#### What to work on
Print, word for word, only the lines from the one with "Choose the green frog police head" down to the last line of the listing below; no pictures.

#### Dataset content
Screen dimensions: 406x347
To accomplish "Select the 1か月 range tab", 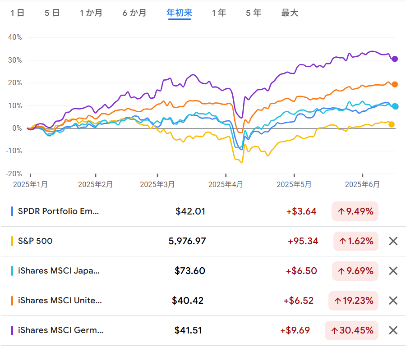I will click(x=91, y=13).
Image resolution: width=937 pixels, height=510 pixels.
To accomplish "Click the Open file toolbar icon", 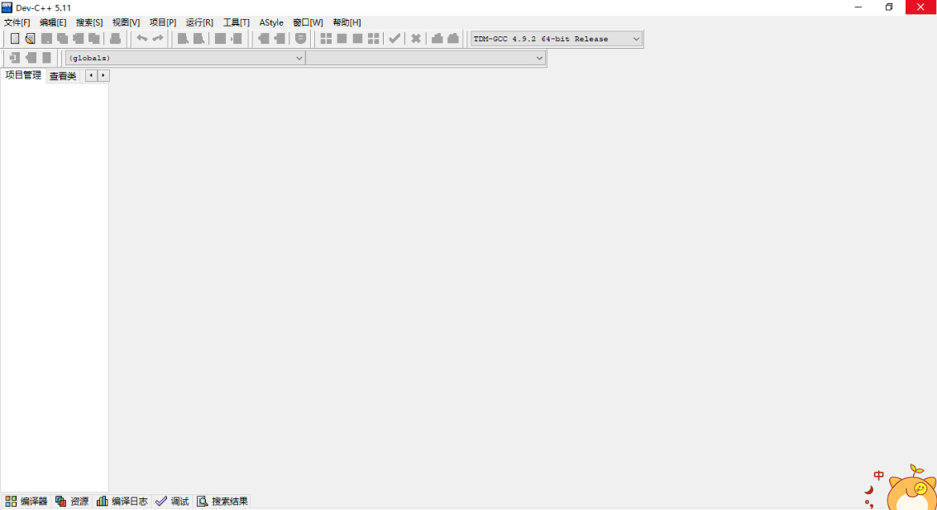I will pyautogui.click(x=31, y=39).
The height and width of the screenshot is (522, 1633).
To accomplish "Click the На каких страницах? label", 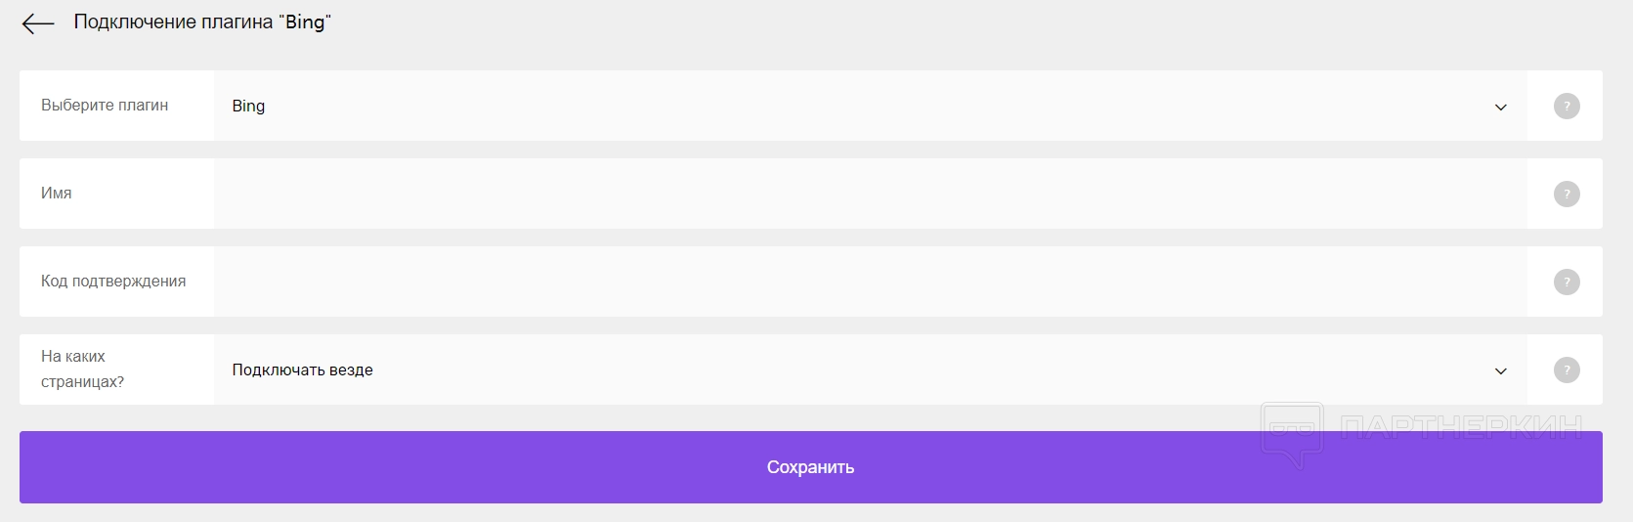I will (x=82, y=370).
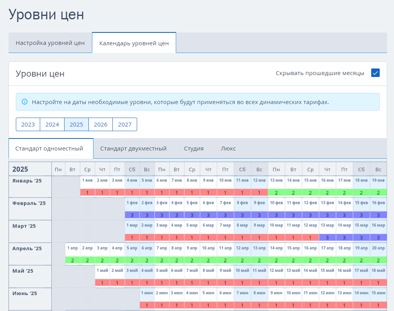Uncheck the hide past months checkbox

point(375,73)

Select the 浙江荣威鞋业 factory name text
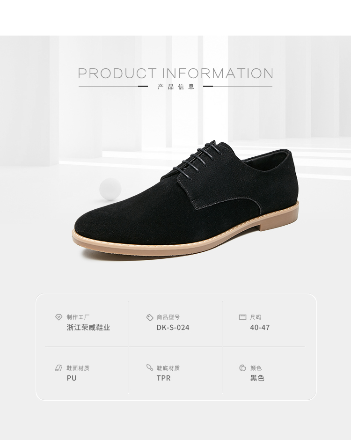(88, 328)
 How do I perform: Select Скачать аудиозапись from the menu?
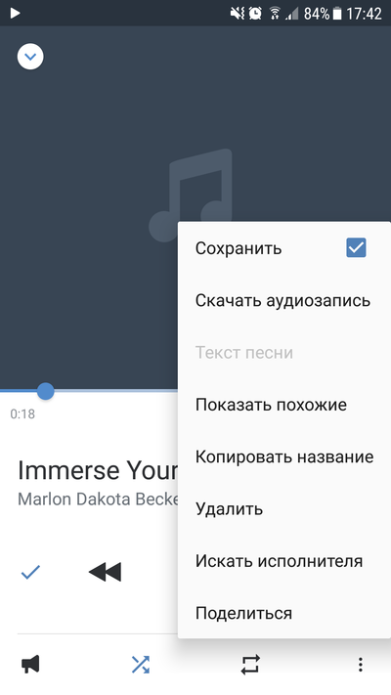tap(284, 300)
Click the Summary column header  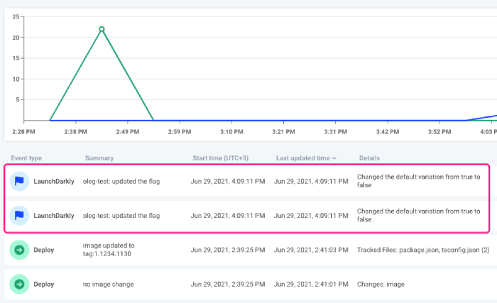(x=99, y=158)
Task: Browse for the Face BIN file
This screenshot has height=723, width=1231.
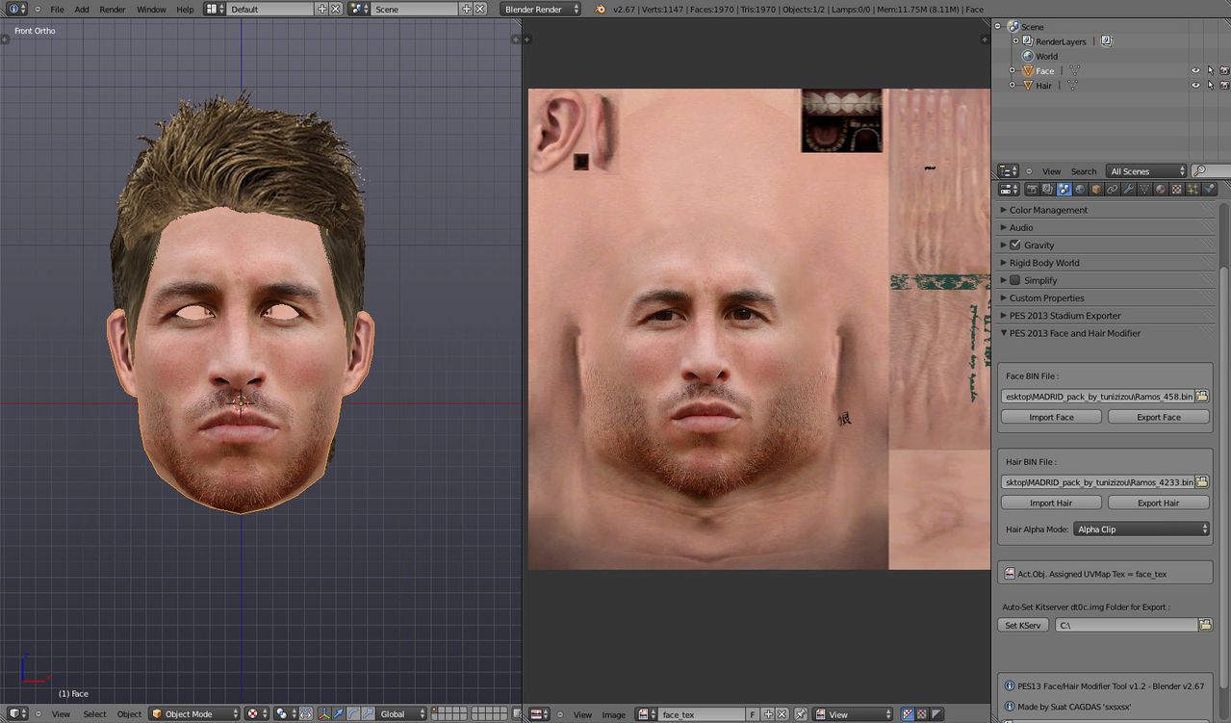Action: click(1202, 397)
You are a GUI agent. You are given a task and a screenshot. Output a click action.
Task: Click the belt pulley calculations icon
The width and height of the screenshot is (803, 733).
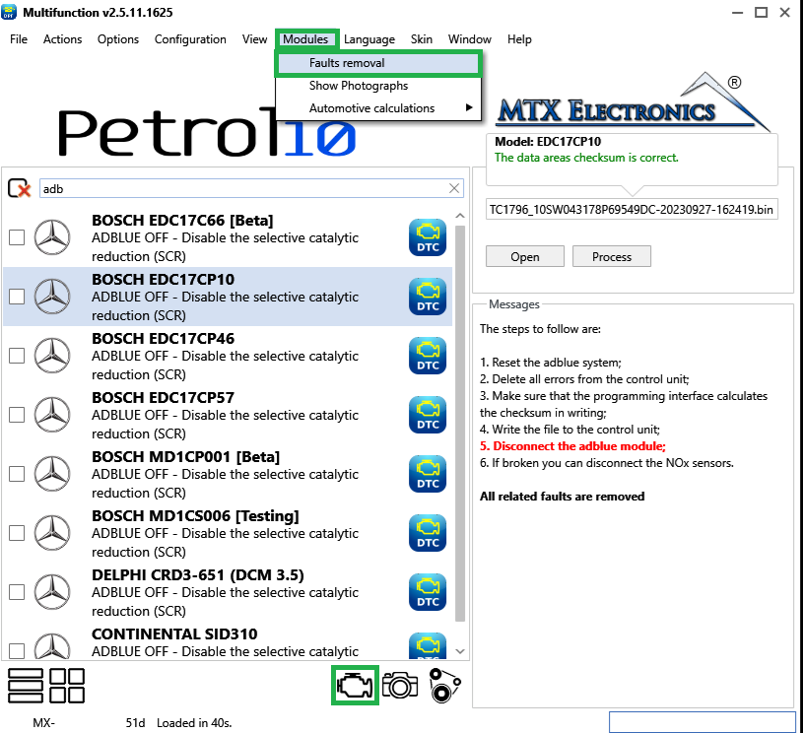444,686
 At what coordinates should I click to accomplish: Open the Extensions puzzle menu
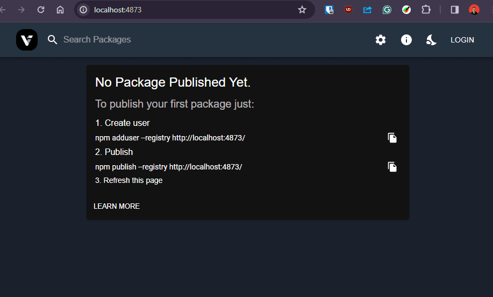click(426, 10)
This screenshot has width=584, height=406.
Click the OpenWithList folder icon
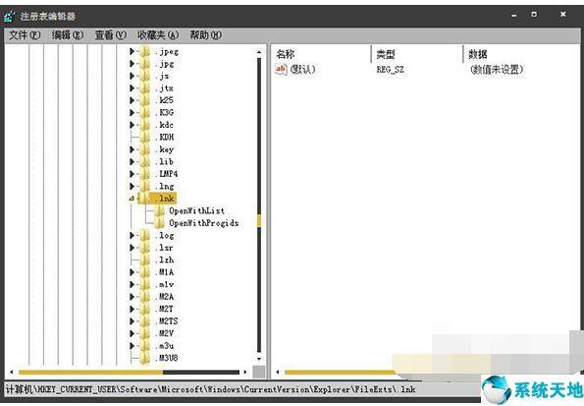coord(159,210)
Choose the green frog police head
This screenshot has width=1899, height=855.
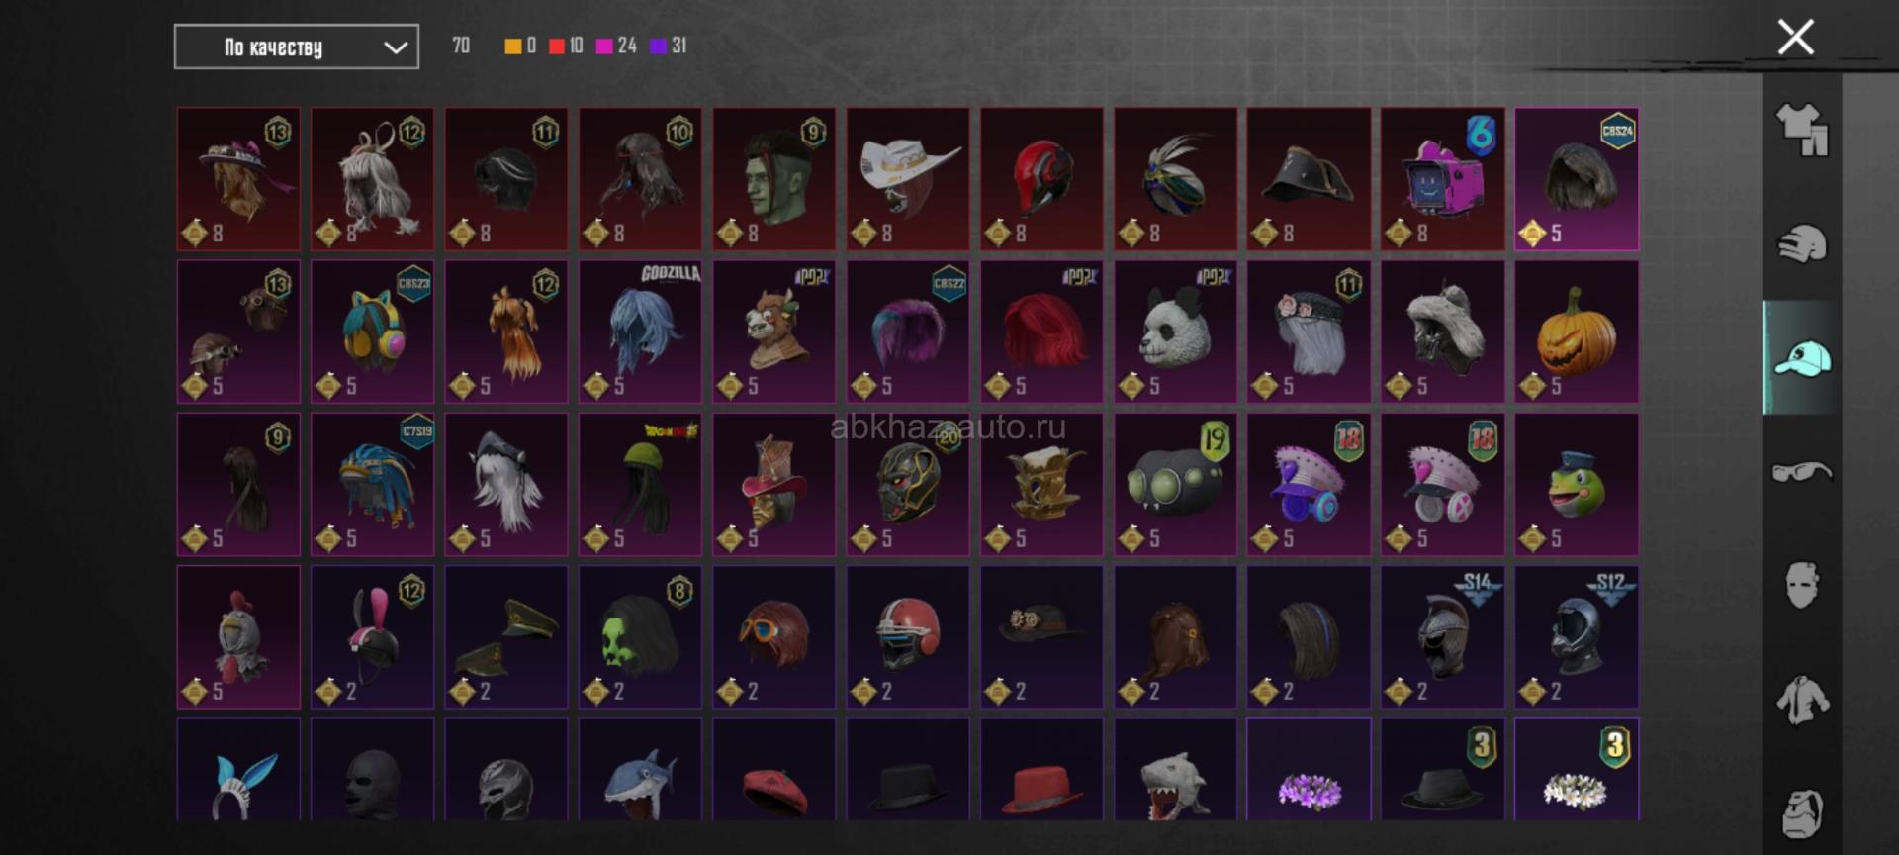[x=1577, y=485]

#### Solution to this problem
Choose the green frog police head
This screenshot has width=1899, height=855.
[x=1577, y=485]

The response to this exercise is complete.